Authors (including presenting author) :
Lau T(1), Wong PH(1), Cheng YC(1), Mok LC(1), Mok WY(1), Ho MW(1), Chui M(1), Lau SF(1), Leung KP(1), Lo ST(1), Su NLS(1), Tam YT(1), Yu WY(1)
Affiliation :
(1)Department of Orthopaedics & Traumatology, Pamela Youde Nethersole Eastern Hospital
Introduction :
Patients with chronic wounds require long periods of wound care, increasing patients/ carers stress and healthcare burden. Patient participation in healthcare improves their health behaviours and satisfaction, thus enhancing clinical outcomes and economic benefits (Moore, 2016). A patient empowerment service for self-wound dressing was launched in 2014, providing safe and monitored wound care, and while alleviating the burden of public wound care services. During the COVID-19 pandemic, this service decreased the chance of disease transmission by reducing the attendance frequency of patients.
Objectives :
To enable continuous wound monitoring by participants through enhancing the self-care concept.
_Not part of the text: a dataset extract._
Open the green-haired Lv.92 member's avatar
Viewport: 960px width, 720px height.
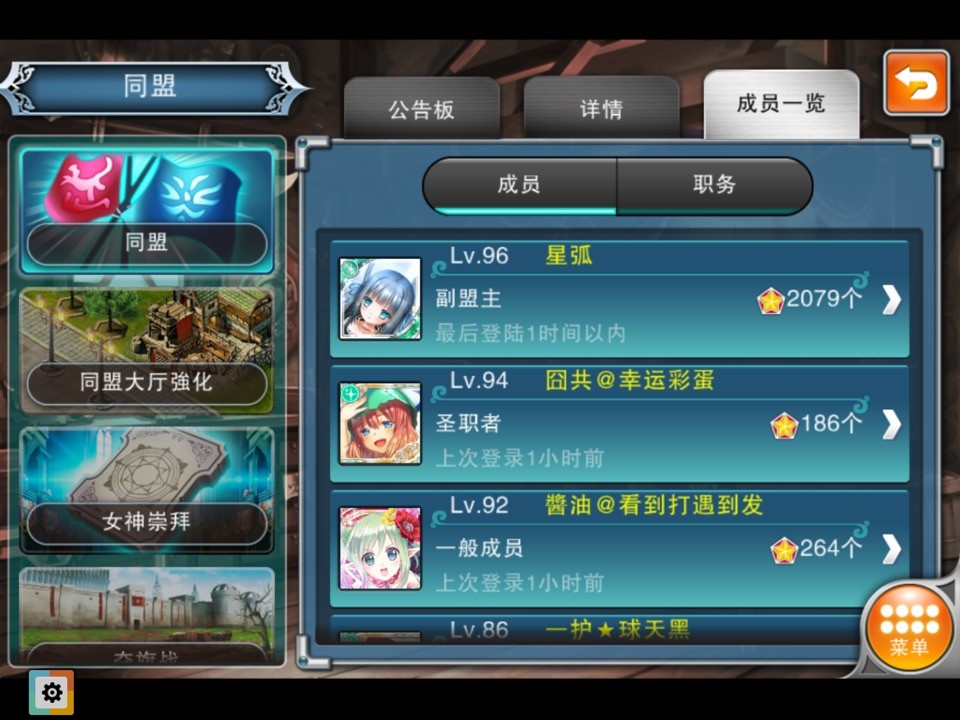point(380,548)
To alleviate public wound care services. To increase staff satisfaction over wound care services.
Methodology :
Patients with chronic wounds requiring simple wound dressing or their carers have been recruited since 2014. All nurses are qualified for screening and training of participants after orientation to this service. A self-wound management education video and pamphlet were provided to participants. Dressing procedures were demonstrated with emphasis on key points. Participants were required to demonstrate self-dressing under supervision until they passed a competency assessment, after which they could perform self-dressing independently at home. Clinical photos of the latest wound condition were taken and uploaded to CMS before discharge for future comparison. Quality of self-dressing was maintained in three ways. First, participants were welcome to seek help from ward nurses before discharge. Second, a hotline was provided in case of wound deterioration or dressing problems after discharge. Nurse clinic appointment was arranged promptly if any deterioration was reported. Third, wound healing progress, self-dressing practice, and service satisfaction were evaluated one month after recruitment by phone contact. Anonymous questionnaires were collected from nurses to evaluate staff satisfaction.
Result & Outcome :
413 cases were recruited, and 5047 wound care episodes were taken up by participants since 2014. The unplanned re-admission rate was reduced from 4.6% to 0.5% and 94% of wound condition was improved in terms of size, pain, exudate amount, and smell. Participants reported satisfaction with the service in terms of self-wound management confidence, cost-effectiveness, and wound healing outcomes. Most nurses agreed the program met the objective (95%) and were confident to provide the service (90%).